I thought here was the place where people shared understandings. Therefore it's not for you to know for as you said over the internet you can't know. Carl appears to want to know.
It absolutely is. It's why I like it here so much. I learn a lot here. However, it's the difference between the understanding we have about the words themselves and about the meaning the speaker intends. I guess the distinction you have between what you understand and what others understand perhaps doesn't come across, or is otherwise missed...It doesn't seem to be felt, at any rate. And to be clear, I affix no fault in this. Whether it's transmission or reception makes little difference to my point of view...and I think it's a little analogous to keiko...and for me is an extention thereof. Where lessons fail I tend to speak about how uke is ultimately responsible, because I view that as the bottom line for any learner/student, but where two people are working together to achieve understanding I believe it is the responsibility of each party to help the other achieve that mutual understanding. Coincidentally, this is the essence of cooperative training in Aikido, in my meager opinion. People square off, offer something, and they each sense/feel something and respond. This goes both ways, each person feeling their way through the interaction/technique to arrive at refined (hopefully mutual) comprehension.
I know what I don't understand. Nothing to do with thinking if I do or not.
Now as for me claiming to know exactly, well take it from me if I mean know exactly then I would say know exactly. As I have never used such terms then it shows whoever thinks I said that is incorrect in their observation.
Sometimes we know we don't understand; sometimes we don't.
Not "exactly," then, but perhaps something "too close" to it. That's been my feeling regarding some of the interactions, but I probably have not been connected to them very well.

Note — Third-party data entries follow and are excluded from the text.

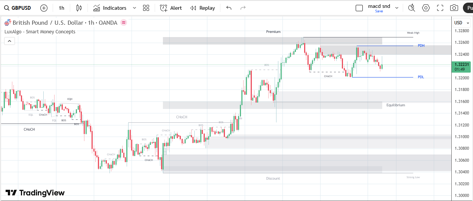
Task: Expand the Indicators favorites dropdown arrow
Action: (135, 8)
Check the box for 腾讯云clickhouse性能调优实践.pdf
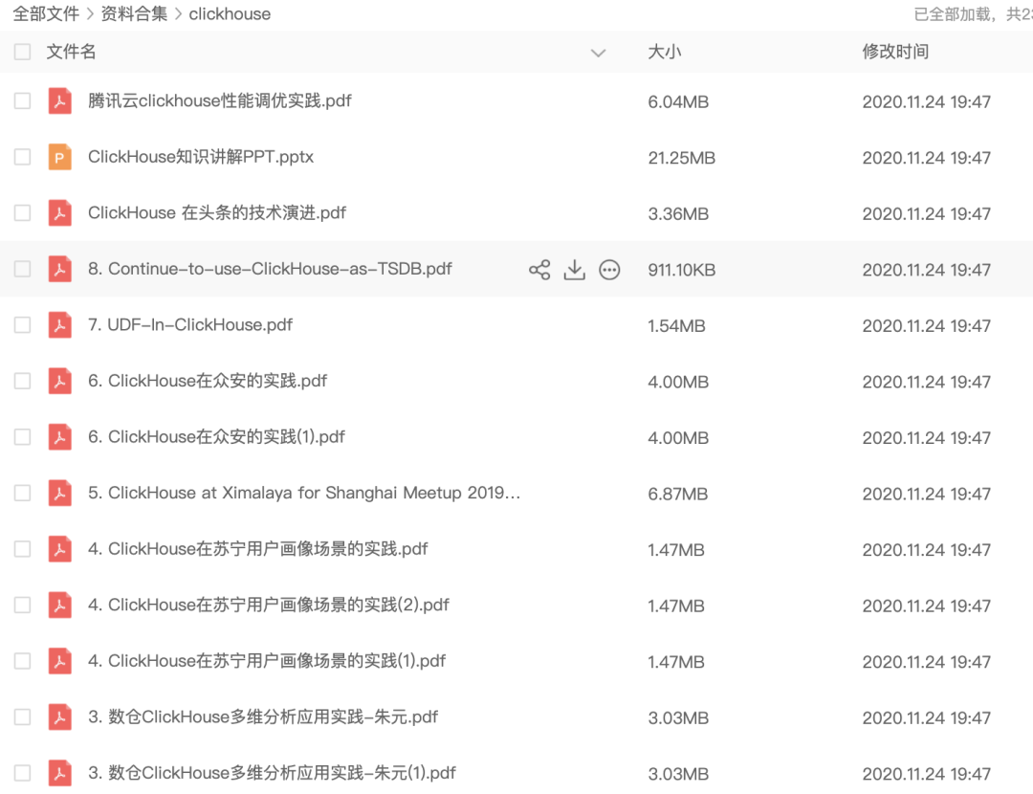Viewport: 1033px width, 794px height. coord(21,100)
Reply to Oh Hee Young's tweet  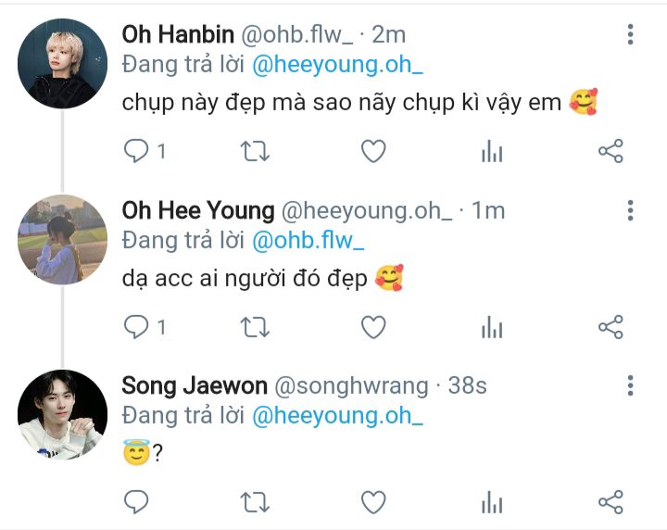[x=136, y=327]
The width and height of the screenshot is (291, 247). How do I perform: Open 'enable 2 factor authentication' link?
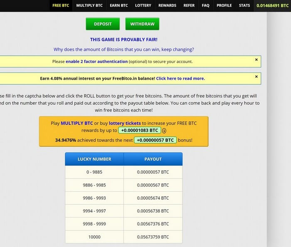click(x=96, y=62)
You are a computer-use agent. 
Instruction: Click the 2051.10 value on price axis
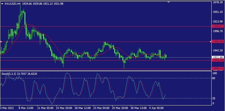click(218, 12)
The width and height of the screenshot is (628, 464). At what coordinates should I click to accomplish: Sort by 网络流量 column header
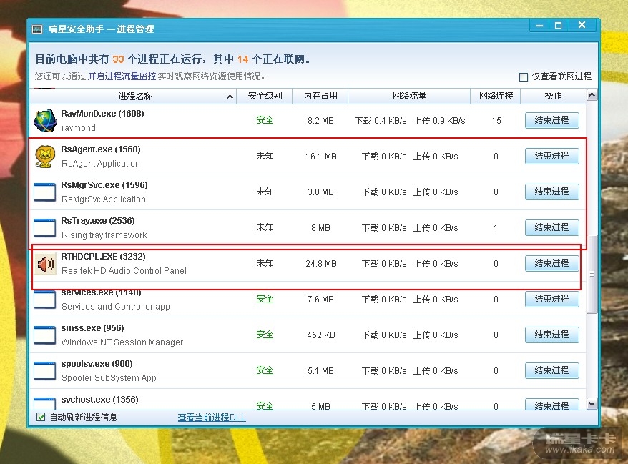click(x=409, y=96)
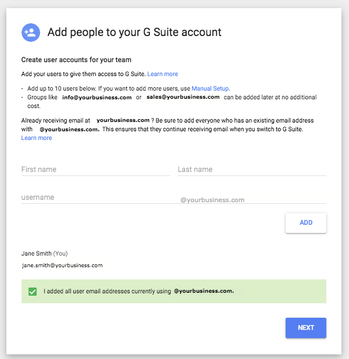Focus the Last name field

click(251, 170)
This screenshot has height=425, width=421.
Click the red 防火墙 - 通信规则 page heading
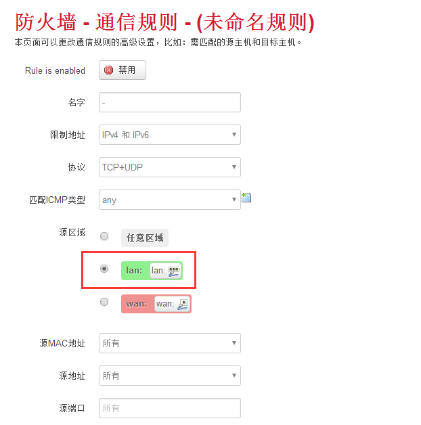[164, 22]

Now, all that said, I really like the language of "feeling" to describe training. To me it speaks to the fundemental aspect of learning anything: sensing...and feeling is the biggest part of visceral learning, as far as I can tell. One of my reoccuring thoughts when training is, "how did that feel? What did I feel? What else can I feel?" I often try to feel everything at once, if that makes any sense, but it's hard to make much sense of it right away, so I'm constantly trying to "feel" back and forth between "macro" and "micro;" "whole" body and various parts.
When it comes to learning about my own body, you might say I'm more interested in how I feel than in how other people feel, although really the two are interdependant.
I dunno...something like that. I feel brain-dead and like I'm not helping so...humble pie in hand I now go to feed my face.
Take care, and thank you for the food for thought!